- Aim of the task:
Exclude the pictures from your copy, and reproduce each entry below verbatim.

- Given records:
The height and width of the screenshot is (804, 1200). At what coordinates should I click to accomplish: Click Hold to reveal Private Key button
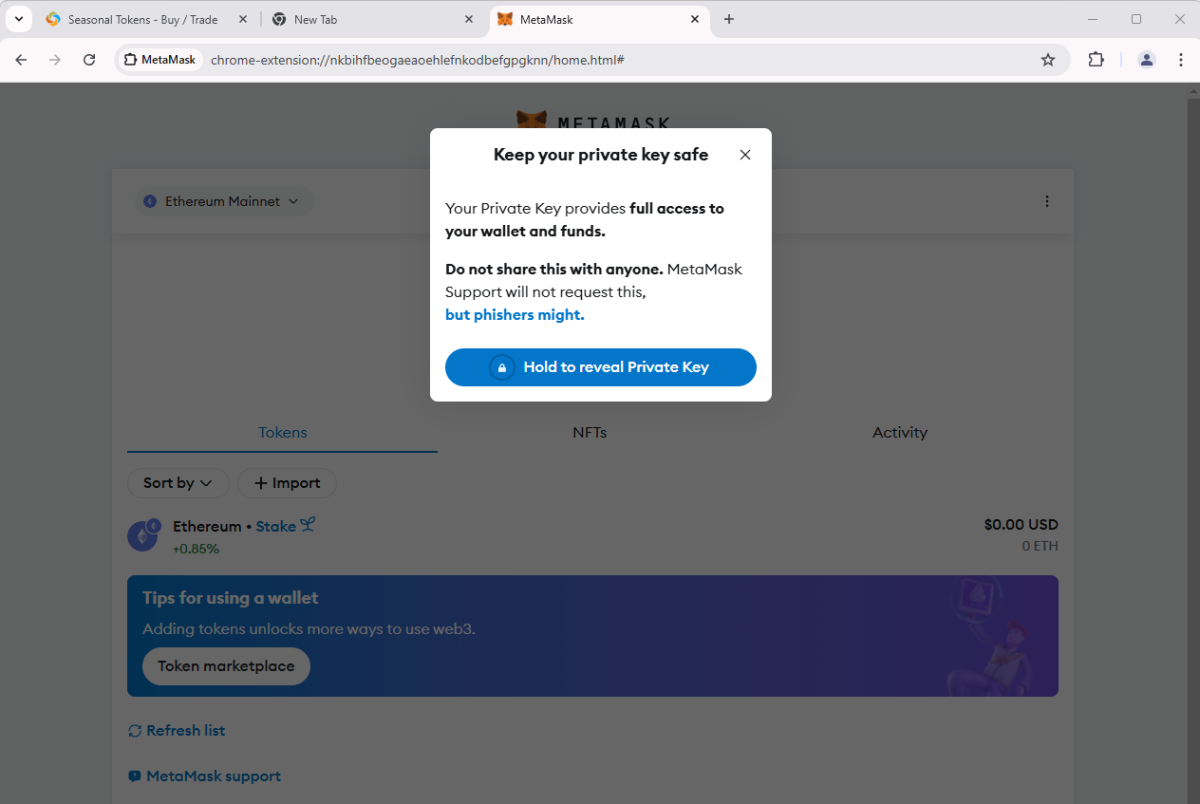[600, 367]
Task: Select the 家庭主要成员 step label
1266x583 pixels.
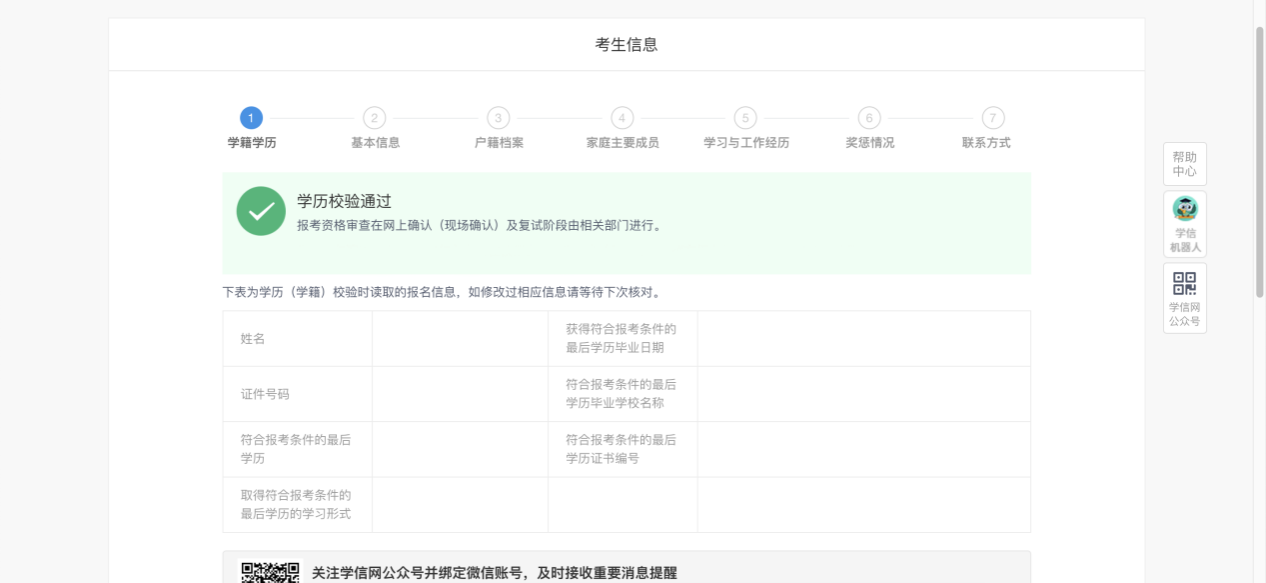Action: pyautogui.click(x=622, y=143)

- Solution for this problem:
The height and width of the screenshot is (804, 1200). At what coordinates should I click to accomplish: Click Hold to reveal Private Key button
[600, 367]
Task: Select the 家庭主要成员 step label
1266x583 pixels.
Action: pyautogui.click(x=622, y=143)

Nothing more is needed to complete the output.